The utilization of low-quality feedstock (like waste cooking oil, WCO) and an efficient heterogeneous catalyst is the key to ensuring sustainable production of biodiesel. This current study considered Ca-Mg mixed oxides modified montmorillonite K10 (CaO-MgO@MK10) as solid base catalyst for fatty acid methyl ester (FAME) synthesis via methanolysis of WCO. The CaO-MgO@MK10 catalysts, which were formulated by coprecipitation-impregnation route and followed by calcination at different temperatures (600, 700, 800 and 900 °C), were thoroughly characterized using various analytical techniques. The strong interaction between aluminosilicate content of MK10 and Ca/Mg metals enhanced the basicity of the CaO-MgO@MK10 sample calcined at 700 °C (CaO-MgO@MK10–700) and facilitated a better exposure of oxygen atoms on the catalyst surface which contributed to the formation of methoxide anions as a nucleophilic attack on the triglyceride molecules.

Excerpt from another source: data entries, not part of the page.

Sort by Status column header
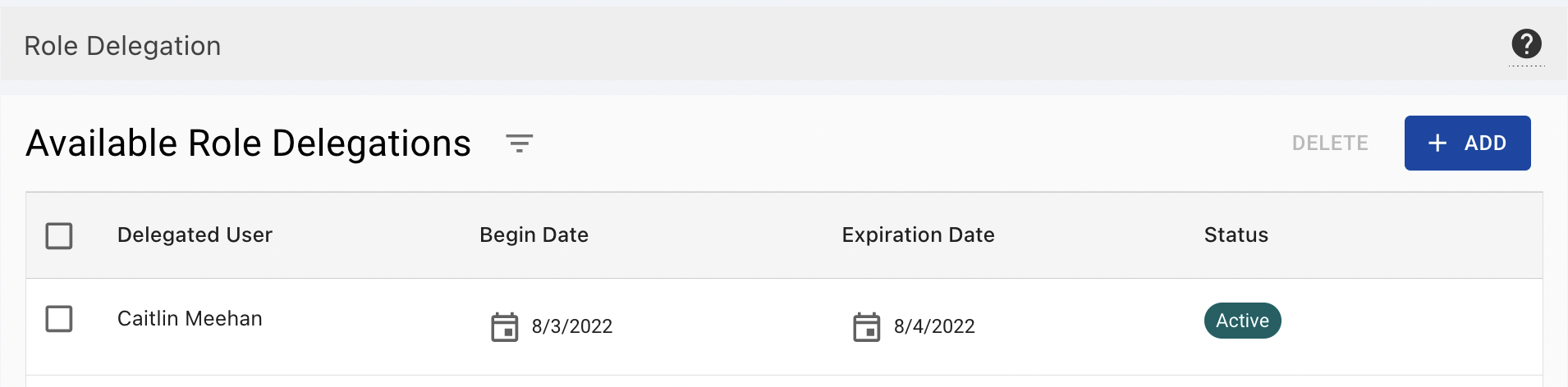The height and width of the screenshot is (387, 1568). click(x=1236, y=235)
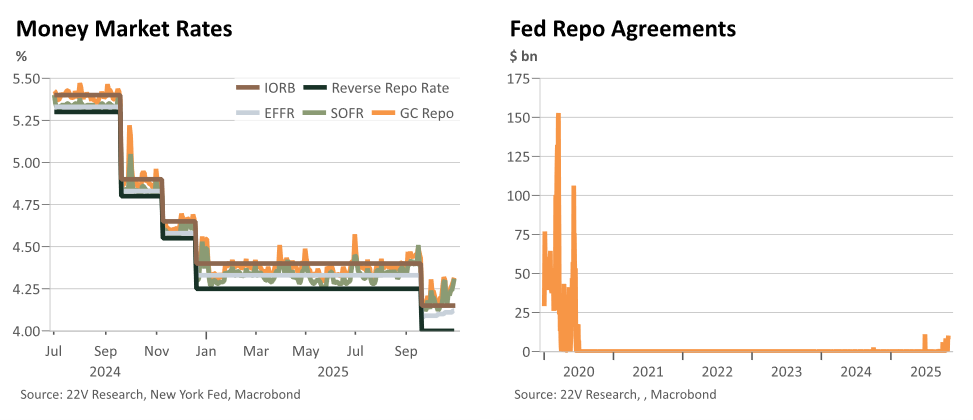Click the New York Fed source line
The width and height of the screenshot is (973, 420).
[x=160, y=394]

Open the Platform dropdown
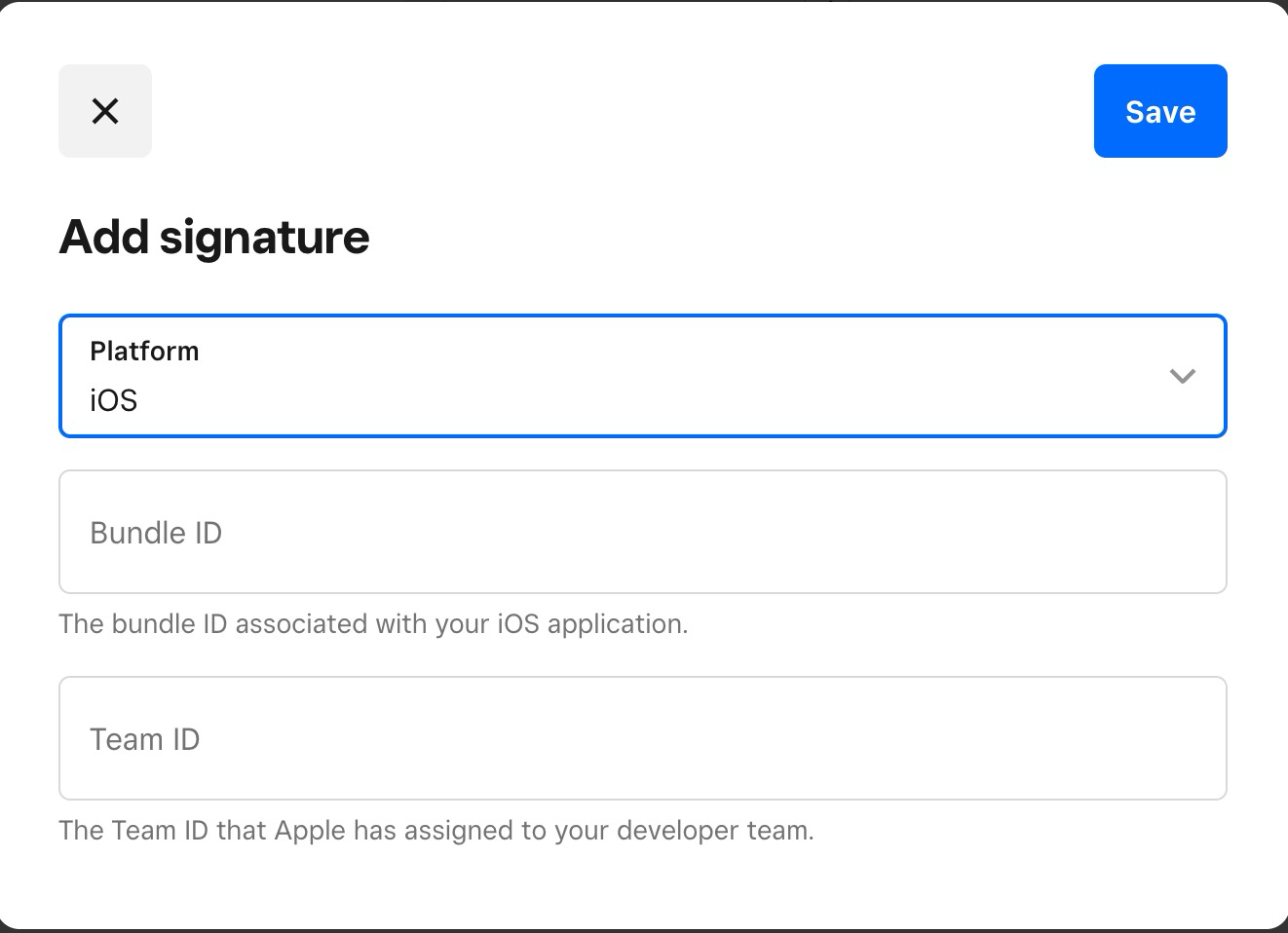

This unique attribute contributed towards accelerating the methanolysis of WCO to achieve 97.8% FAME yield at 80 °C for 3 h with WCO/CH₃OH molar ratio of 1:15 and CaO-MgO@MK10–700 loading of 2.5 wt%. The transesterification kinetic data fitted well to the pseudo-first-order model with rate constant of 0.926 h⁻¹ at 80 °C and 87.56 ± 5.83 kJ∙mol⁻¹ activation energy. Additionally, the CaO-MgO@MK10–700 was reused six times, with almost 80% conversion to FAME at the 6th cycle, indicating that the catalyst was relatively stable and had reusability potential.